MUSGRAVE, Senior Judge:

Plaintiff La Crosse Technology, Ltd. (“La Crosse”) challenges U.S. Customs and Border Protection’s (“Customs”) classification of imported weather measurement devices and clocks. Proper administrative protest procedure having been undertaken and all liquidated duties, taxes and fees having been paid, see 19 U.S.C. §§ 1514, 1515, jurisdiction is proper pursuant to 28 U.S.C. § 1581(a).

I. Facts

Plaintiff La Crosse imports electronic devices which can measure, display and/or record various atmospheric and weather conditions. 1 In addition, the devices at issue function as clocks, displaying time, date and other temporal information. Id. All the merchandise involved here was classified upon liquidation as clocks, 1 under Heading 9105, Harmonized Tariff Schedule of the U.S. (“HTSUS”). The subject merchandise includes wireless instruments to measure outdoor conditions and a base unit with built-in instruments to measure indoor conditions and analyze the weather data collected. Pl.’s Mat. Facts, ¶ 17. All the models include an LCD display and a microprocessor. Pl.’s Mat. Facts, ¶ 21. The base unit may contain a thermometer and a hygrometer (to measure humidity). Pl.’s Mat. Facts, ¶ 23. All models, save WT-5120, WS-8117, -8236, -8610, -9013 and -9210 contain barometers in the base unit which measure indoor air pressure. PL’s Mat. Facts, ¶ 30; Def. Exh. C, D.

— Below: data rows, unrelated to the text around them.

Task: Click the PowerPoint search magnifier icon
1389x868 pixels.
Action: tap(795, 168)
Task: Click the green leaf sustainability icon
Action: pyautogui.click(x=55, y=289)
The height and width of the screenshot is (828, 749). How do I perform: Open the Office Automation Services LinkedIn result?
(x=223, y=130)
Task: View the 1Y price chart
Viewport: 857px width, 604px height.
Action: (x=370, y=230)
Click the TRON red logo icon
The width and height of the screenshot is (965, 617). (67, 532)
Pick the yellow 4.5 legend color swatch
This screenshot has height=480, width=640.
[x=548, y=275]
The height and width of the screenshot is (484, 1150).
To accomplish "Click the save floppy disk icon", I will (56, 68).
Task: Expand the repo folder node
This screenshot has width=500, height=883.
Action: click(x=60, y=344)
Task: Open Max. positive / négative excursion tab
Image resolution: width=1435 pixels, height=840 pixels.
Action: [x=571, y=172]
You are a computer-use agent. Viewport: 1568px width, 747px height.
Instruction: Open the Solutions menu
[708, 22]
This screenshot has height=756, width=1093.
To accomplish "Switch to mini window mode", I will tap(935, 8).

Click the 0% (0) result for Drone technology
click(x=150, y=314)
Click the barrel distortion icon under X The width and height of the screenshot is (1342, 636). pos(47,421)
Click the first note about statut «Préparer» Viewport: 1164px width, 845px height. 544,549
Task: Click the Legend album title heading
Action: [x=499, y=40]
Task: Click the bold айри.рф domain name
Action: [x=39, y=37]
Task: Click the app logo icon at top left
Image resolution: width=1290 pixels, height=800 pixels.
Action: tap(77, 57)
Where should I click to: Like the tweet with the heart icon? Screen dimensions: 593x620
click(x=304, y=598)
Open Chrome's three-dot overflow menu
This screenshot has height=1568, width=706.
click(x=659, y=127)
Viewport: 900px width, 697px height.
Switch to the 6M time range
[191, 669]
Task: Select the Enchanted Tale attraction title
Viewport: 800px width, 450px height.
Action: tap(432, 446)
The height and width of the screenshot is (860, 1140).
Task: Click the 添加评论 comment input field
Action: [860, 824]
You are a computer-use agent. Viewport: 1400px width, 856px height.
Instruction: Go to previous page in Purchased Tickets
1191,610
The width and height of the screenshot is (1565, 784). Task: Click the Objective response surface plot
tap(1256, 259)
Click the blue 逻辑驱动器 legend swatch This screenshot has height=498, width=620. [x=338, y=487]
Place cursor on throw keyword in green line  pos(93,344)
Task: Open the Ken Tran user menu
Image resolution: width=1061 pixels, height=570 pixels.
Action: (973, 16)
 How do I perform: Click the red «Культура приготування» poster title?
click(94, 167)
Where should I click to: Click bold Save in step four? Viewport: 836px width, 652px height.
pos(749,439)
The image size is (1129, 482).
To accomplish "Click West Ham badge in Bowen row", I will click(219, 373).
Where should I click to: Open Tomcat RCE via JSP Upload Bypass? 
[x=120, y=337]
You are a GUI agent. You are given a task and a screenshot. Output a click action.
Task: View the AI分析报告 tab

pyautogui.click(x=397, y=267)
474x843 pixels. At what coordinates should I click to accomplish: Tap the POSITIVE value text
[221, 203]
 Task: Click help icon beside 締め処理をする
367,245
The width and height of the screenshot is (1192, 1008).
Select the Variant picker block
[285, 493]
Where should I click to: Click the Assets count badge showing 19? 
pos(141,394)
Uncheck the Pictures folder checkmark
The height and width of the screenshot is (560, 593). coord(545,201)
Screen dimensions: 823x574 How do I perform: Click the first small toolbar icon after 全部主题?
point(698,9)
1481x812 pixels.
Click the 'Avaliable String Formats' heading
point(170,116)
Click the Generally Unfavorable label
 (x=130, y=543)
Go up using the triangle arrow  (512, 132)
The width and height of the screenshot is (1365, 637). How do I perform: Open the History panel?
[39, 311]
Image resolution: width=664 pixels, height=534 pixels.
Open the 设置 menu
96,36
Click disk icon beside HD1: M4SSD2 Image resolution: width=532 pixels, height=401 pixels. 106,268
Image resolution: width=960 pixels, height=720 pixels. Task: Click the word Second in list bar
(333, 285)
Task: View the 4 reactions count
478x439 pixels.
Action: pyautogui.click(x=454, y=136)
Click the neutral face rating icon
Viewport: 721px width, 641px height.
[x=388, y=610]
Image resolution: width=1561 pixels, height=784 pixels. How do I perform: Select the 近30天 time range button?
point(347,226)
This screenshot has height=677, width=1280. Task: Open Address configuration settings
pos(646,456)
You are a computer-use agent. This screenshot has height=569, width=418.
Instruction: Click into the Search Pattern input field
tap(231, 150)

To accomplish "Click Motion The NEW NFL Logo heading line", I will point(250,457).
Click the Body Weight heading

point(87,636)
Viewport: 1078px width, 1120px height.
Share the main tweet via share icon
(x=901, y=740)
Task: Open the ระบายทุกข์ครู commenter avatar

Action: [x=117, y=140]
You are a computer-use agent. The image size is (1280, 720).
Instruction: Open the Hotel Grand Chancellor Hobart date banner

Using a microprocessor, an algorithm analyzes the barometer’s historical measurements to predict whether the weather will improve or deteriorate. PL’s Mat. Facts, ¶¶ 31, 35. The forecast is presented as a “tendency” arrow, a series of icons, or an image of a boy (“Oscar outlook”) whose clothes indicate which type of weather is *1352 predicted. Pl.’s Mat. Facts, ¶¶ 38, 39. Depending on the model, the included outdoor instruments measure temperature, humidity, wind speed, wind direction or rainfall. These measurements are transmitted wirelessly to the microprocessor in the base unit which processes and displays the data. Pl.’s Mat. Facts, ¶ 25.

The merchandise can be categorized generally according to the design, features and marketing which distinguish each category. The first category, which the court will identify as “Weather Stations” are characterized by the following features: an indoor display which typically shows time, date, temperature (indoor and/or outdoor), mmimum/maximum temperature (in/out), indoor humidity percentage, and weather forecast based upon readings from the device’s internal barometer. 2 These models are often identified in Plaintiffs marketing materials as Weather Stations. Def.’s Exh. A.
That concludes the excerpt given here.